Steve Popovich, Jr. with Steve Popovich, Sr. (c) Steve Popovich, Jr.

Steve Popovich: Cleveland International Records

Steve Popovich (1942–2011) was an American music producer, promoter, and founder of the record label Cleveland International Records, an American of Serbian descent who left a deep mark on the history of rock 'n' roll.

He was born in 1942 in Nemacolin, a small coal-mining town in Pennsylvania. After his father's death, at the age of seventeen, he moved with his family to Cleveland. He entered the music business from the bottom rung, as a stockroom worker at the warehouse of Columbia Records, landing that job with the help of the Slovenian-American polka star Frank Yankovic, to whom he would remain grateful his entire life.

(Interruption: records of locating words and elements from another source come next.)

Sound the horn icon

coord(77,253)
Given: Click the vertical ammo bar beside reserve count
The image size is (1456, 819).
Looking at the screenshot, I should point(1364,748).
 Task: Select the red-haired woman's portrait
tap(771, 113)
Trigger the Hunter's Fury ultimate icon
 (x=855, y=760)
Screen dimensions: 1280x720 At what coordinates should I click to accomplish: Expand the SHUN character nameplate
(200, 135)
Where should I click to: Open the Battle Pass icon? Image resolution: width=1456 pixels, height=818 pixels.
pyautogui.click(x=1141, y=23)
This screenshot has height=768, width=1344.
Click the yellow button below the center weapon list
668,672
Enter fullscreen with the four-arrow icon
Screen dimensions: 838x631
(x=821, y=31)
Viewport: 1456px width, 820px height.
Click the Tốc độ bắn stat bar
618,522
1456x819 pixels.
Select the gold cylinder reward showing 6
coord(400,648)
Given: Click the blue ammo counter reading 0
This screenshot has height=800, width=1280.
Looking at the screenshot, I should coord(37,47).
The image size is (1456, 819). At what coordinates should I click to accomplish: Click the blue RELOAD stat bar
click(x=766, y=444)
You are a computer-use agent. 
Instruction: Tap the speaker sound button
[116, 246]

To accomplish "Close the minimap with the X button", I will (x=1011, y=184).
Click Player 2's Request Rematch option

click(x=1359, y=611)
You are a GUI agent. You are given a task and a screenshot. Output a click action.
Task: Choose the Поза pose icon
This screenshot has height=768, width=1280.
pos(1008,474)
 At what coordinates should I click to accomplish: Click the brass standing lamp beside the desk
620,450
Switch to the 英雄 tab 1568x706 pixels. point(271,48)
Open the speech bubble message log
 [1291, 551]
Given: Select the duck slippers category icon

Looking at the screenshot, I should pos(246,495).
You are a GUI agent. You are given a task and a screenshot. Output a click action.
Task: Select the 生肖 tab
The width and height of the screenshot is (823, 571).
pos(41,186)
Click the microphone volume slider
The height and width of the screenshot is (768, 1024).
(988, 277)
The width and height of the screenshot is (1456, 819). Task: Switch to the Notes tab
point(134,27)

Thanks to his hard work and his ear for talent, he rose quickly: at the age of thirty he became the first Vice President of Promotion at Columbia Records and the youngest vice president in all of CBS, where he worked on launching names such as Bruce Springsteen, while some of the most famous names whose promotion he handled include Bob Dylan, Janis Joplin, Simon & Garfunkel, the band Chicago, and Miles Davis.

In 1977 he founded his own record label, Cleveland International Records. Its greatest success - and at the same time one of the greatest in the history of rock 'n' roll - was Meat Loaf's album "Bat Out of Hell."

The record, produced by Todd Rundgren to songs written by Jim Steinman, had been rejected by every major label; it was believed there was no market for eight-minute rock operas of Wagnerian sweep.

Popovich, however, believed in the project and worked tirelessly to promote it, and his months-long effort paid off. The album sold more than 40 million copies worldwide and to this day is considered one of the best-selling records of all time.

Popovich was also a great champion of polka music: as executive producer he was behind the album by his old acquaintance Frank Yankovic that in 1986 won the first Grammy Award ever presented in that category, while the album by the group Brave Combo took home a Grammy in 1999. His work connects him to six nominations and two Grammy Awards, and in 1997 he was inducted into the National Cleveland-Style Polka Hall of Fame.

In his final years Popovich moved to Tennessee to live near his son Steve Popovich Jr. and his family. He died aged 68 on June 8, 2011, in his home in Murfreesboro, Tennessee, and was survived by son Steve Jr, daughter Pam and his grandchildren Steven and Tanner. He is buried in Western Reserve Memorial Gardens in Chesterland.